New findings, imaging may aid diagnosis of concomitant AD in patients with Parkinson’s disease dementia
Dementia is a frequent complication of Parkinson’s disease (PD), but it is clinically impossible to distinguish PD dementia (PDD), which develops from the progression of the Lewy body pathology that underlies PD, from PD with coexistent Alzheimer’s disease (PDAD). Both have similar characteristics. A team of scientists has found that PDAD patients have much denser accumulations of amyloid plaques in the striatal area of the brain than PDD patients. The results suggest that recently developed imaging techniques may be able to identify striatal amyloid plaques in the living brain and could be useful for distinguishing PDD from PDAD. Their results are published in the April issue of the Journal of Parkinson’s Disease.
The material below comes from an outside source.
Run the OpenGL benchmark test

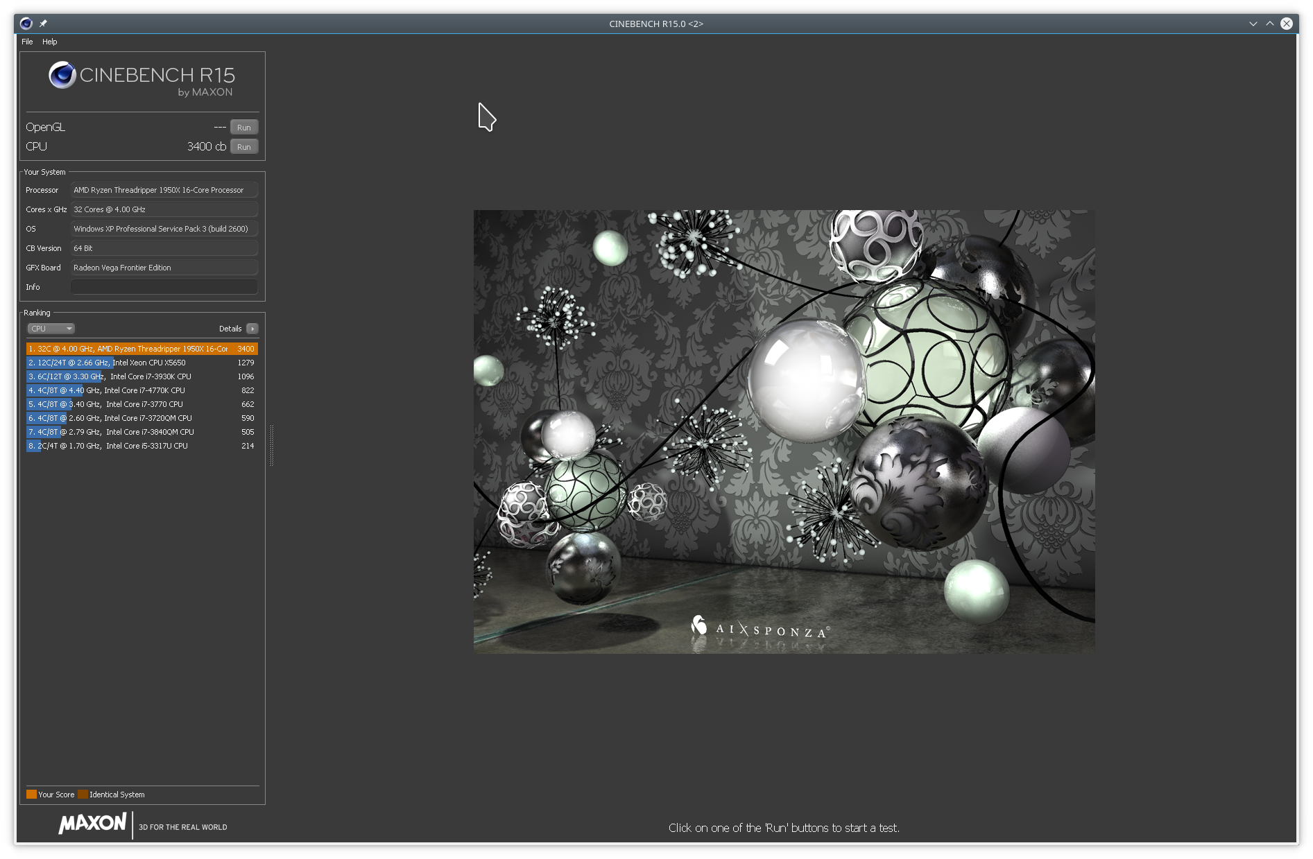[244, 128]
“We sought to determine if the presence, density, or type of striatal plaques were predictive of the presence of a clinicopathological diagnosis of Alzheimer’s disease in subjects with PD and dementia,” say lead investigators Thomas G. Beach, MD, PhD, of Banner Sun Health Research Institute, and Charles H. Adler, MD, PhD, of the Mayo Clinic. Dr. Brittany Dugger, first author, notes the ability to determine the cause of dementia in patients with PD is a crucial objective if effective treatments are to be developed.
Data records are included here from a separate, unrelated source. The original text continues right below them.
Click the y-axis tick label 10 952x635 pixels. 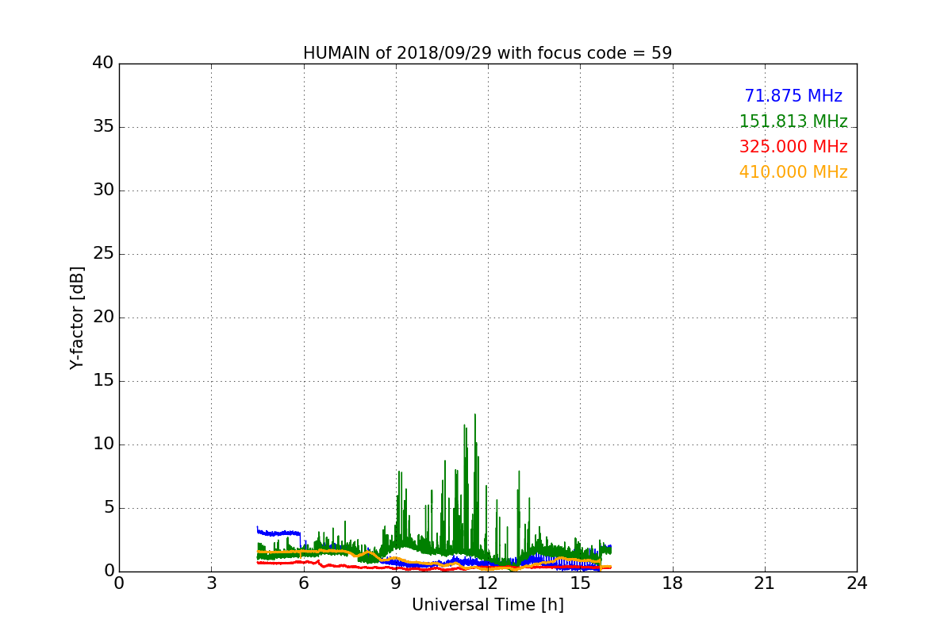click(102, 445)
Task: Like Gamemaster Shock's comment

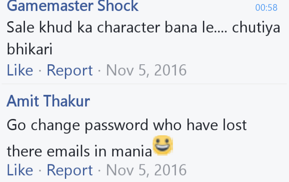Action: pyautogui.click(x=20, y=70)
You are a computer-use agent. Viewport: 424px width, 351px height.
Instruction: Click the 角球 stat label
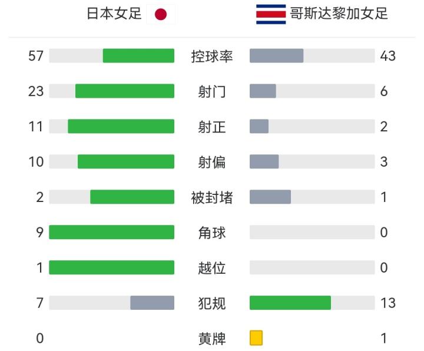coord(212,233)
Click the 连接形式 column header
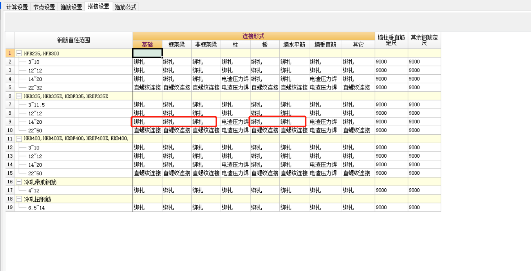This screenshot has height=271, width=531. [254, 36]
Researchers performed autopsies on the brains of elderly subjects who had volunteered to be part of the Arizona Parkinson’s Disease Consortium and Banner Sun Health Research Institute Brain and Body Donation Program, a longitudinal clinicopathological study of normal aging, dementia, and parkinsonism.
They evaluated the brains of patients with a diagnosis of PD without dementia (PDND), PDD without pathological AD, and PDAD. For comparative purposes, subjects from a previously published study of patients with AD without PD (AD), as well as non-demented normal control subjects without parkinsonism (NC), were also included. Amyloid plaque densities were graded at several sites in the brain and scored by the researchers as none, sparse, moderate, or frequent. Scores were derived by considering all types of plaques together – cored, neuritic, and diffuse – as well as separately for cored and neuritic plaques, without diffuse plaques.
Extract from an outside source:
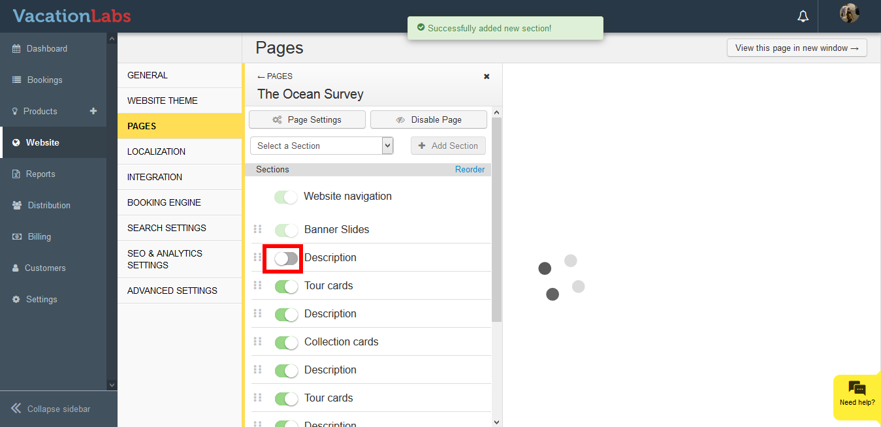Toggle off the Collection cards section

[x=286, y=342]
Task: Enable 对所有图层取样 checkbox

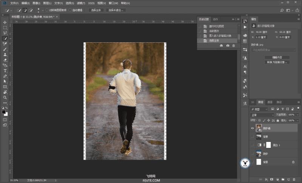Action: click(x=47, y=10)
Investigators found that the AD and PDAD cases had significantly higher cerebral cortex total and neuritic plaque density scores when compared to PDD, PDND, and NC. In patients with PD, the presence of any type of striatal plaques predicted the clinicopathological diagnosis of AD with 80% sensitivity and 80% specificity. In comparison, the presence of cerebral cortex plaques was 100% sensitive but only 48% specific when PDND, PDAD, and PDD were included; and only 55% specific when only the PDAD and PDD groups were included.
“The results suggest that, with the use of amyloid imaging, the presence of striatal plaques could help clinically distinguish PDD from PDAD,” notes Dr. Beach. “Large antemortem-postmortem correlative studies are needed to determine whether a positive striatal amyloid imaging signal would be a sensitive and specific marker of concurrent PD and AD and their clinical severities.”